The Presence of Non-Exhausted Senescent T Cells in Breast Cancer Patients.

OBJECTIVE

This study aimed to investigate the presence of cancer-associated senescent T cells in breast cancer patients and the impact of the progression of age on their senescent phenotypes.

METHODS

The exhausted T cell lineage was excluded from the analysis of T cells by using PD1 marker. The percentages of CD28- cells were used to determine the senescent phenotype, in which the CD57 expression was used to further characterize their phenotypes. The flow cytometry was used on CytoFLEX flow cytometer and analysed with CytExpert analysis software.

RESULTS

In this study, both senescent and non-exhausted senescent T cells were significantly increased in breast cancer patients. However, non-exhausted T cells could demonstrate more significant proportion of senescent T cells, and these phenotypes in CD8+ T cells were increased in breast cancer patients, which were 53.03% and 37.25% (p<0.001).

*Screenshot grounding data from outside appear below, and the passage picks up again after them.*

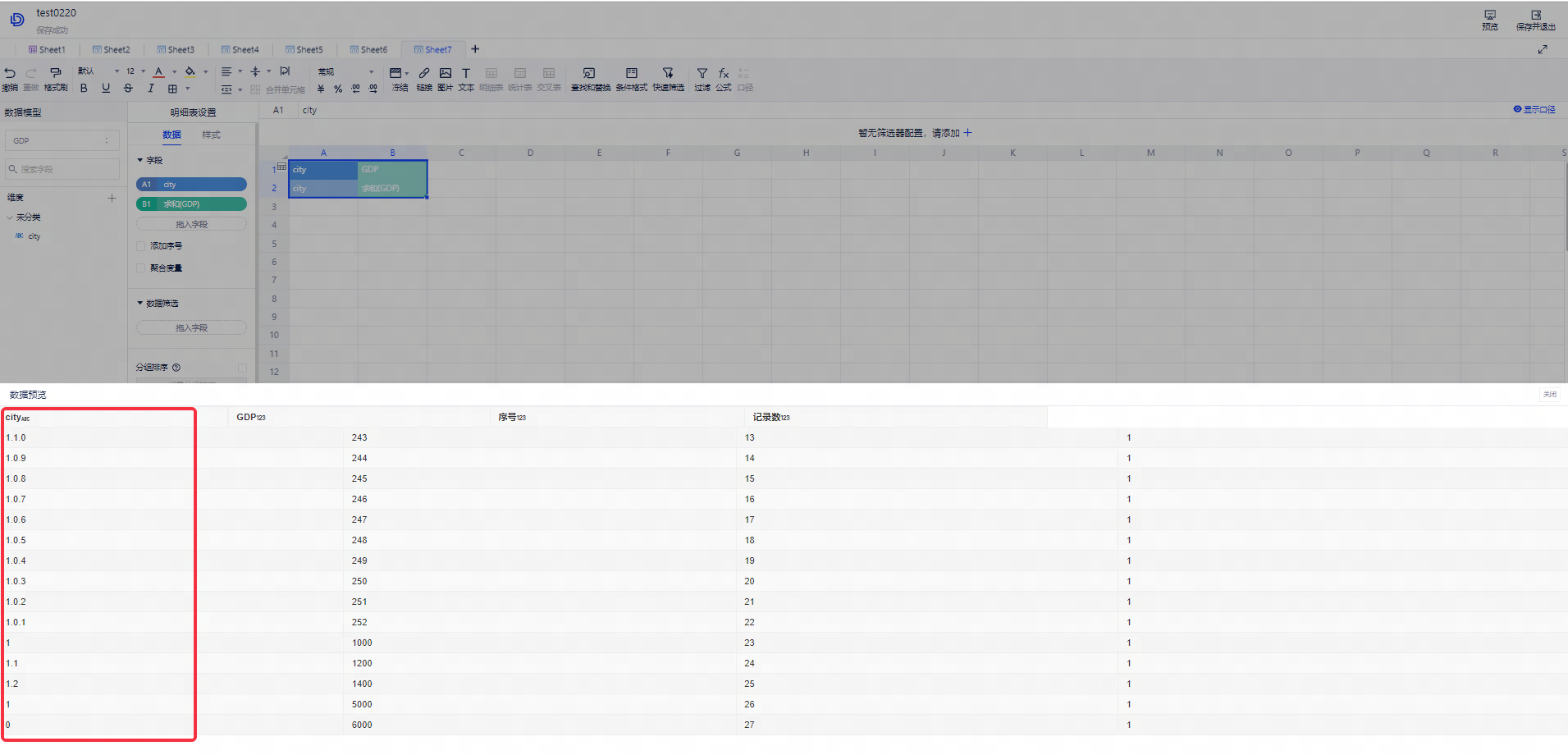
Task: Open the find and replace (查找和替换) tool
Action: click(x=590, y=74)
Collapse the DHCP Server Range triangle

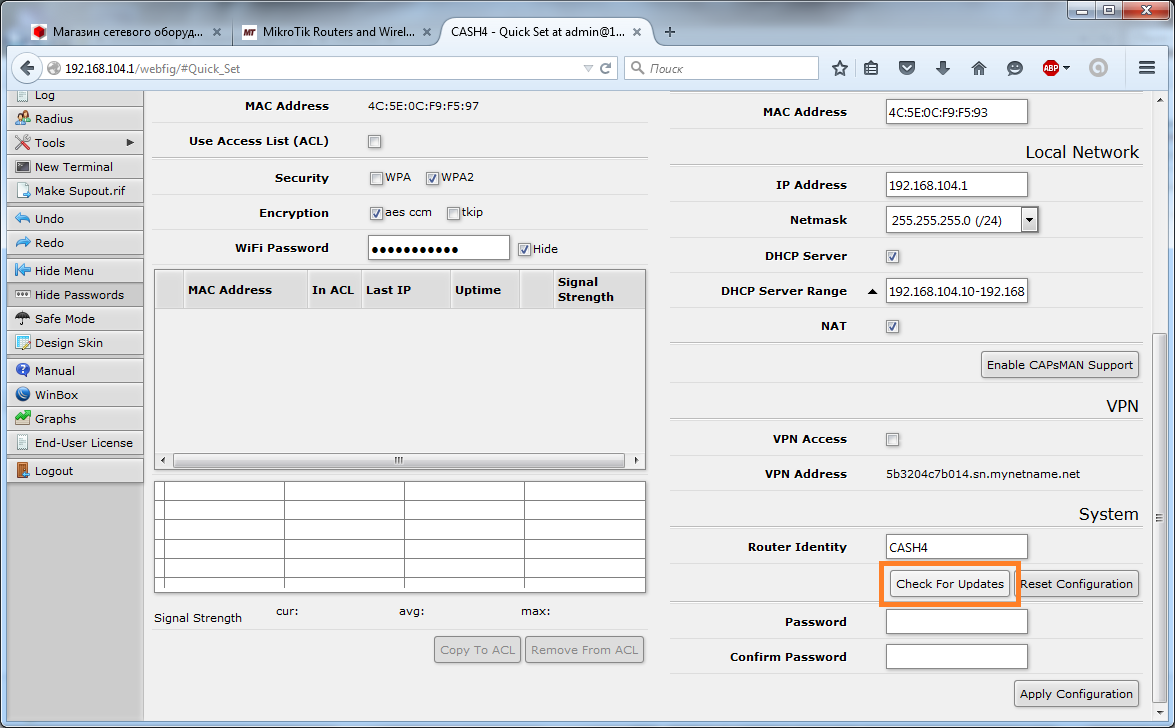pos(872,292)
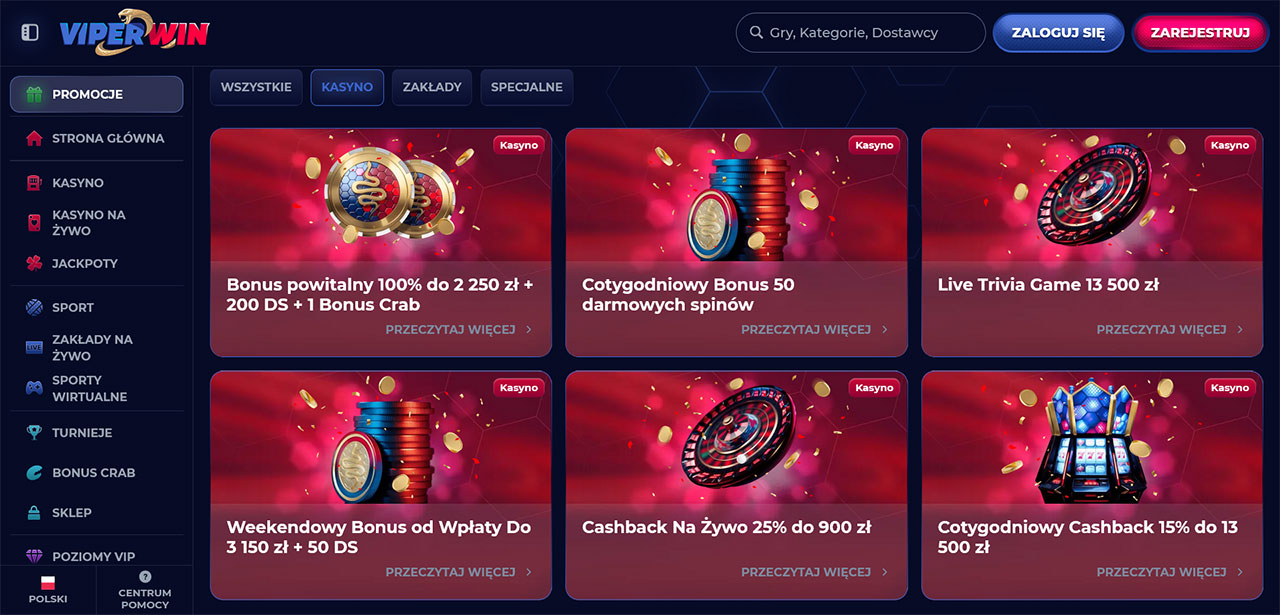The image size is (1280, 615).
Task: Click the Zaloguj się button
Action: pyautogui.click(x=1058, y=32)

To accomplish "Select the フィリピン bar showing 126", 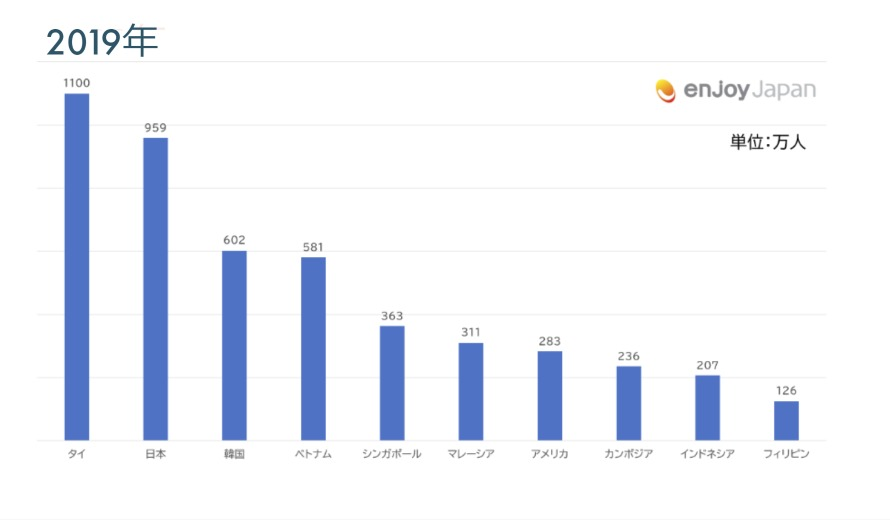I will (x=786, y=420).
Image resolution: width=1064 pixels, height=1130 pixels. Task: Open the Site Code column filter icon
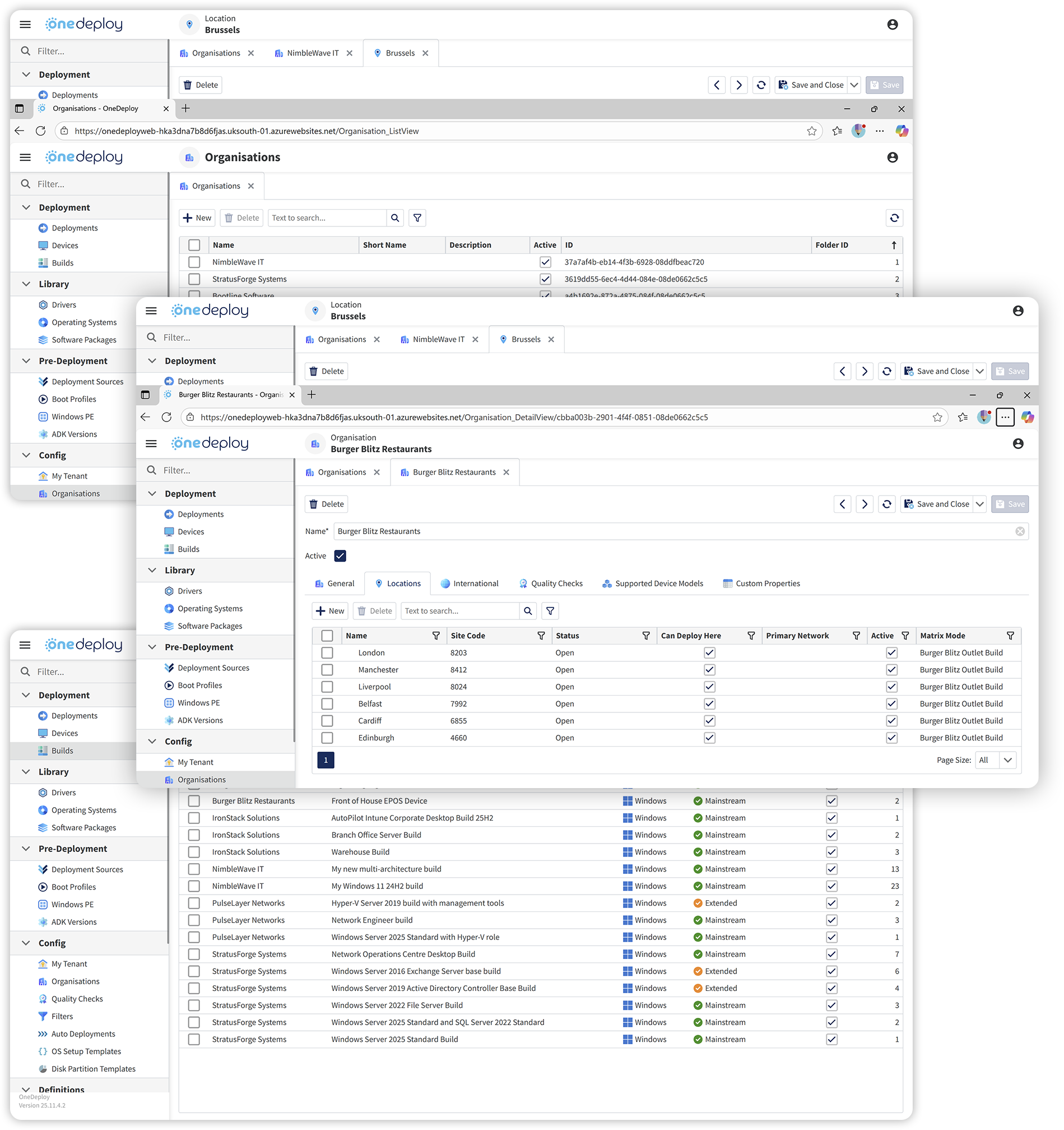coord(541,636)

Moreover, CD28-CD57- cells of non-exhausted CD8+ T cells were increased irrespective of age, while the increase in CD28-CD57+ cells was positively correlated with the progression of age (r=0.353, p=0.015).  In addition, the predominant CD28-CD57- cells were attenuated after 52 years of age.

CONCLUSION

The presence of non-exhausted senescent T cells seemed to be a concern regarding immune dysfunction in breast cancer patients. These phenotypes were presented in both young-age and old-age breast cancer, but the terminal phenotype seemed to be abundant in the elderly.